The main driver between operating and finance leases for lessors under IFRS 16 is transfer of ownership. Lease agreements where the lessor maintains ownership are operating leases. For operating leases, the lessor continues depreciating the leased asset and records the incoming lease receipts as revenue on a straight-line basis over the lease term.

When the lease agreement is classified as a finance lease, the lessor will calculate the net investment in the lease using the present value of future expected lease receipts and record this amount as a receivable. Lessors are also required to derecognize the carrying value of the underlying asset. Any difference between the net investment in the lease and the carrying value of the underlying asset is recognized as a gain or loss on the income statement.

IFRS 16 lease accounting examples

GASB 87

Government entities reporting under GASB 87 recognize a lease liability and related lease asset at the commencement date of the lease. The lease liability is equal to the present value of the expected lease payments over the lease term and the related lease asset is equal to the lease liability with a few minor adjustments.

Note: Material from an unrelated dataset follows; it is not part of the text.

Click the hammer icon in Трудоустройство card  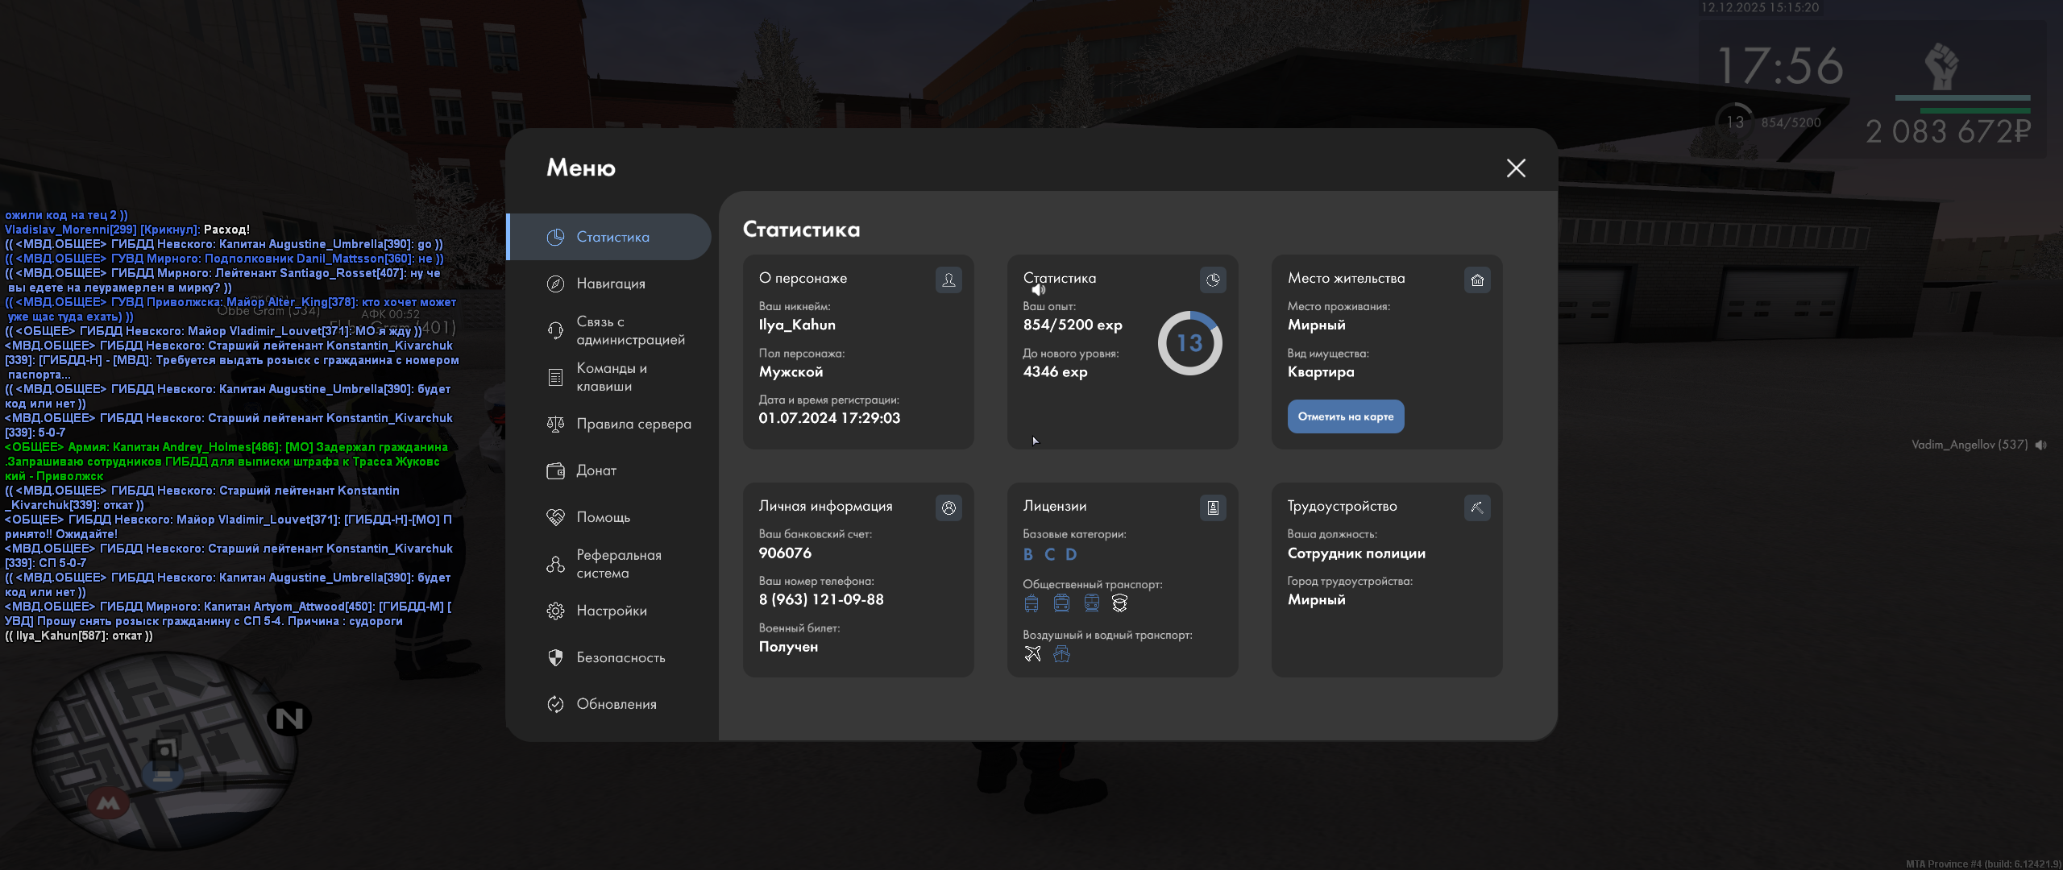coord(1477,508)
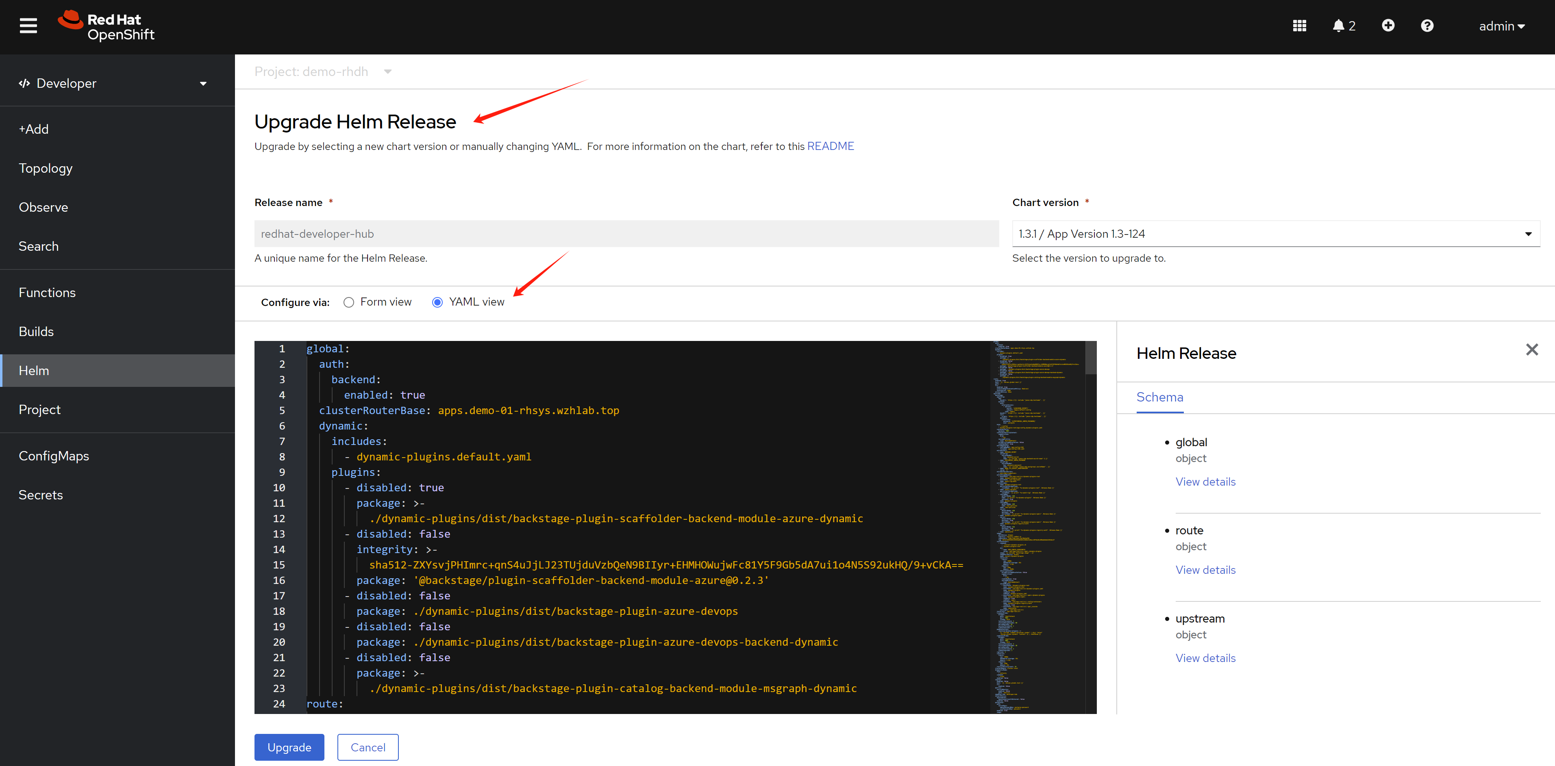This screenshot has width=1555, height=766.
Task: Select the YAML view radio button
Action: pos(437,302)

Like IFRS 16, GASB 87 also uses a single model approach, in which all leases are classified as finance leases. Under the new standard, also recognizing a lease liability and lease asset for all leases formerly classified as operating is a significant change.

Lessors under GASB 87 record a lease receivable and a deferred inflow of resources at the commencement of the lease term. As with the lease liability for a lessee, the lease receivable is calculated as the present value of the lease receipts expected during the lease term. The deferred inflow of resources is equal to the lease receivable with a few minor adjustments, and is similar to deferred revenue.

The GASB intended for lessor accounting to effectively mirror lessee accounting under the new lease accounting standard. This is accomplished by the lessee and the lessor recognizing the present value of the expected remaining lease payments or receipts, respectively, offset by the corresponding ROU asset and deferred inflow of resources.

GASB 87 lease accounting examples

Summary

Lessees and lessors are the two primary entities present in a lease agreement. Similarities and differences exist in their accounting treatment for lease transactions. Under the main accounting jurisdictions, accounting for a lessee changed significantly with the new accounting pronouncements. However, from the lessor’s perspective, the accounting change will primarily impact GASB 87 lessors the most due to the practical expedients available under ASC 842 and IFRS 16.